Street in New Orleans, Louisiana, US

Norman C. Francis Parkway, formerly named Jefferson Davis Parkway or Jeff Davis Parkway, is a street in New Orleans, Louisiana, United States. It runs southwest from the head of Bayou St. John (near where it once joined to the Carondelet Canal, now the Lafitte Greenway) in the Mid-City neighborhood to Martin Luther King, Jr. Boulevard in the Gert Town neighborhood. Like most streets in New Orleans, the segment of the parkway to the north east of Canal Street is named "North" Norman C. Francis Parkway while the segment to the southwest is denoted as "South". The parkway is wide with a grassy median except for where it crosses over the Pontchartrain Expressway.

==History==
The parkway was proposed in 1904 as a "speedway" connecting the city's two major public parks, Audubon Park and City Park. Part of the parkway was to be laid on Hagan Avenue which was named for John Hagan, a New Orleans merchant and land speculator who was in a real estate partnership with the Marquis de Lafayette. Fauburg Hagan, the area developed by Hagan in 1841, is a few blocks from Hagan Avenue and is now referred to as Tulane/Gravier.

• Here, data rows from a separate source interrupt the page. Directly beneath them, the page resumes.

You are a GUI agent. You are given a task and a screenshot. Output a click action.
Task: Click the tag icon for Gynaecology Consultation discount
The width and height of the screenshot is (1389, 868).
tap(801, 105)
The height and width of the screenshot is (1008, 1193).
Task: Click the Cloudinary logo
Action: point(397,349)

In 1910, a 20-block portion of Hagan Avenue was renamed for Jefferson Davis, the president of the Confederate States of America who died in New Orleans in 1889. The remainder of Hagan Avenue continues to the northeast for eight more blocks parallel to Bayou St. John (one block east of Moss Street). In 1911, the Jefferson Davis Monument, a statue of Davis, was erected at the intersection of Jeff Davis Parkway and Canal Street. This statue, along with two other Confederate monuments, were removed by the City of New Orleans in 2017.

In August 2020, the city renamed the parkway for Norman Francis, former president of Xavier University of Louisiana, which is located near the southwestern end of the parkway.